■ WHAT YOU HAVE TO DO ■
Your output should be exactly the lines from the one containing "Viewport: 1179px width, 738px height." through the final line of the following data, please, with no pictures.

■ AVAILABLE DATA ■
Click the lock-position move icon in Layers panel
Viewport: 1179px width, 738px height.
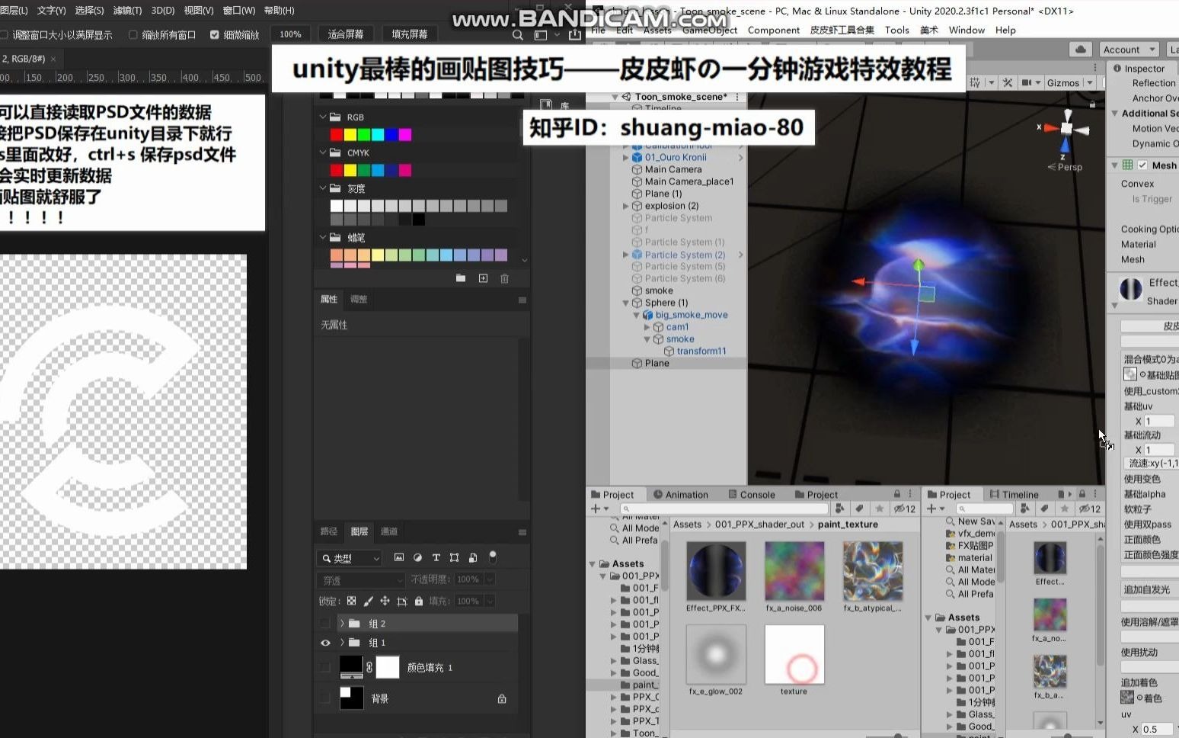tap(387, 601)
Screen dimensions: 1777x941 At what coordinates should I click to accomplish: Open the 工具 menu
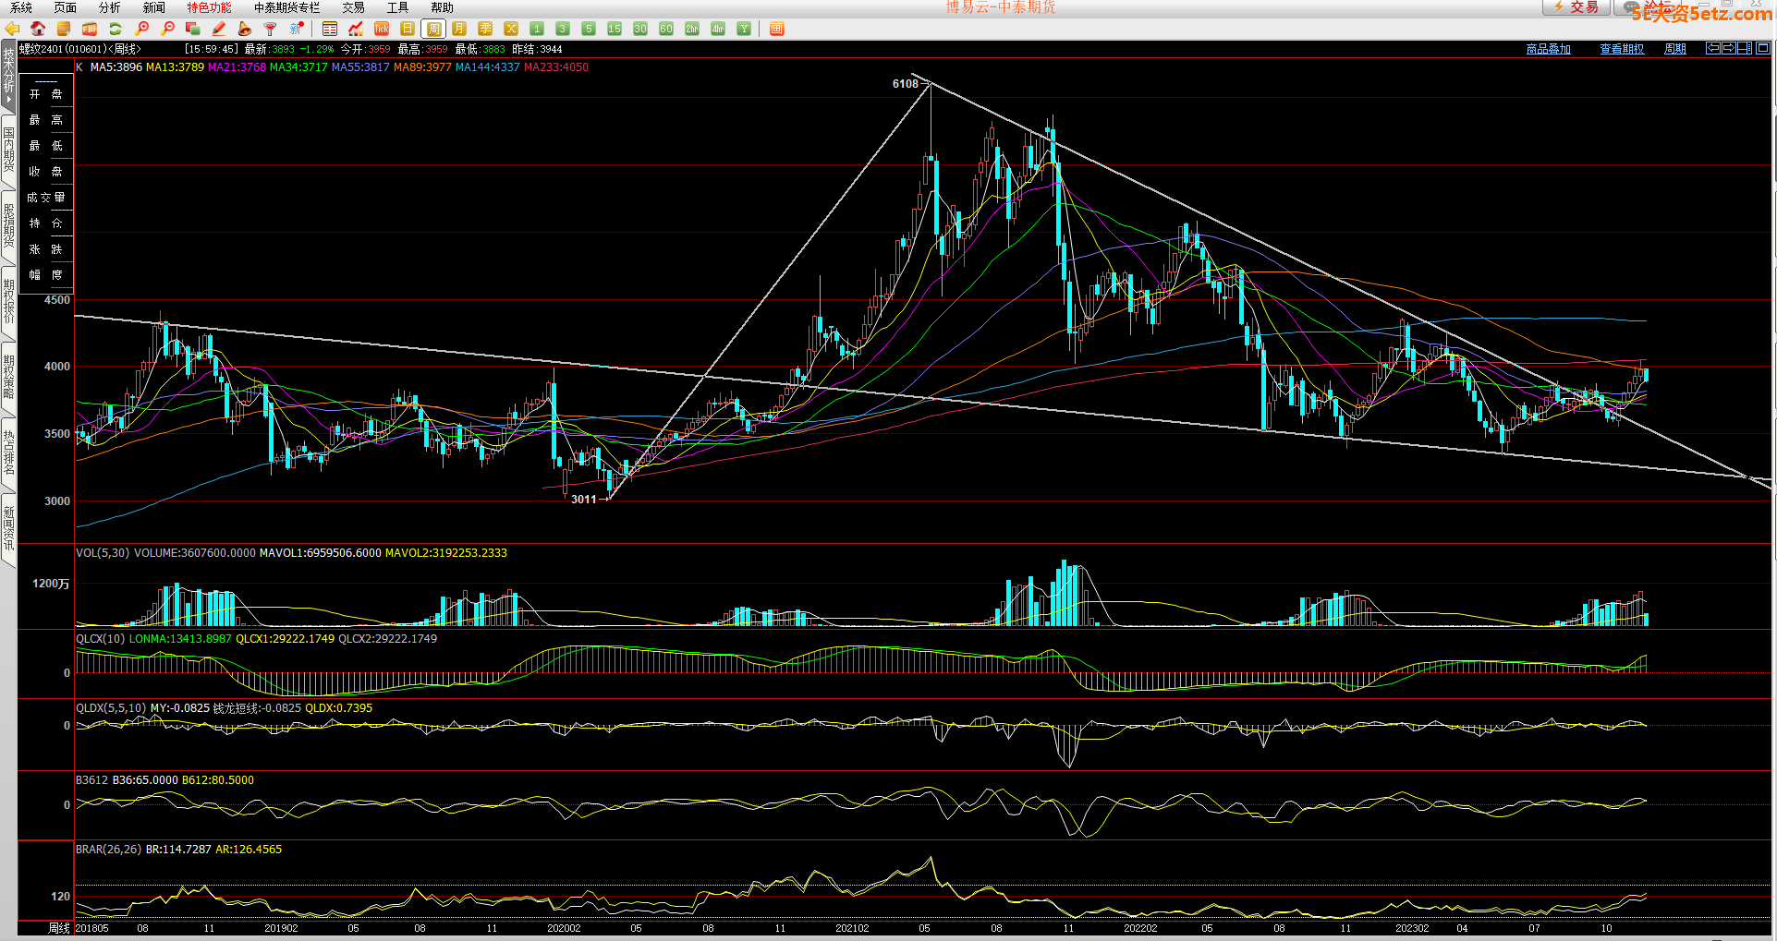(397, 7)
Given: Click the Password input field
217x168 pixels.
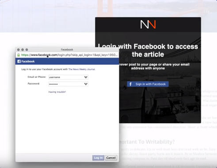Looking at the screenshot, I should [69, 84].
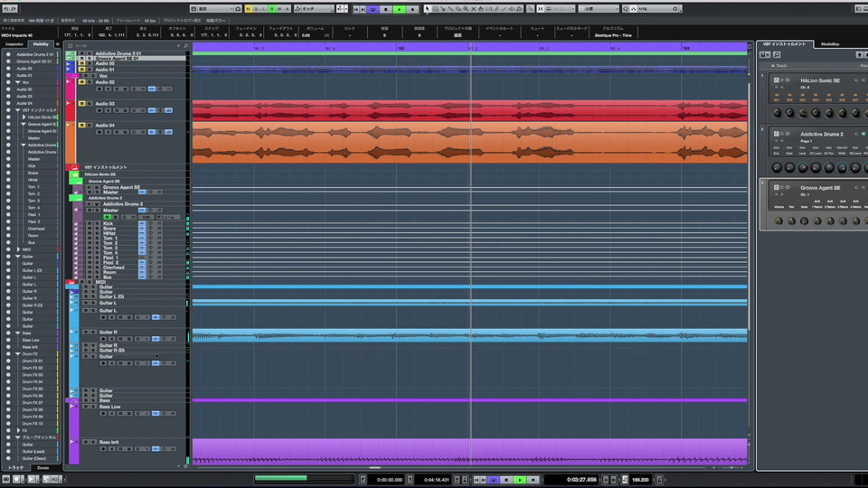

■ RESPONSE AREA ■
Viewport: 1179px width, 738px height.
tap(387, 601)
Screen dimensions: 1777x941 At what coordinates should I click to accomplish: Open the 工具 menu
(397, 7)
Given: Click the Password input field
217x168 pixels.
Looking at the screenshot, I should [69, 84].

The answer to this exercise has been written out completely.